The Pivot to online learning? Supporting students as communities of learners

This useful Twitter thread from Kate Symons on advice students to engage in online learning. This is an important aspect of successful online learning and too often neglected. This neglect may be as a result of the lazy assumptions regarding the digital native. While the idea of a generational break in digital capabilities has clearly been debunked, we still often assume students are adept at using digital technologies for learning.

The advice emphasises the importance of students taking initiative in online learning. This includes resolving technical issues such as seeking alternative means of communication or access to resources. Initiative-taking also includes embracing the opportunities that online learning provides by being proactive in engaging in discussions and chat groups. Yet often, we, as educators, have undermined the development of these capabilities in providing more ‘ user-friendly’ course resources on VLEs. So we provide direct links to resources rather than asking the students to search the library databases. We also often positioned ourselves as solutions providers rather than leaving it to students to share their own solutions to issues.

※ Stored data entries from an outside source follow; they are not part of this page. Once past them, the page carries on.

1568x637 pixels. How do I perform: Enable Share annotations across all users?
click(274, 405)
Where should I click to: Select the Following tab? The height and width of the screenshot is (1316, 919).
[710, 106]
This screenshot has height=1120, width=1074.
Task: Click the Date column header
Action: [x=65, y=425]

In the shift to remote school work, I can see my children often contacting their friends via text messaging and Discord to resolve problems with lesson activities. These problems are often to deal with incomplete instructions, unfamiliar applications and so on (I’ve also noted how little they understand how office365 works at a basic level of saving documents, the difference between the online and desktop app etc…But that’s another story).

So, is one of the lessons from the so-called pivot to online learning that we need to give greater consideration to how we support and facilitate cohort of students to think and practice much more as communities of learners for distance and on-campus students?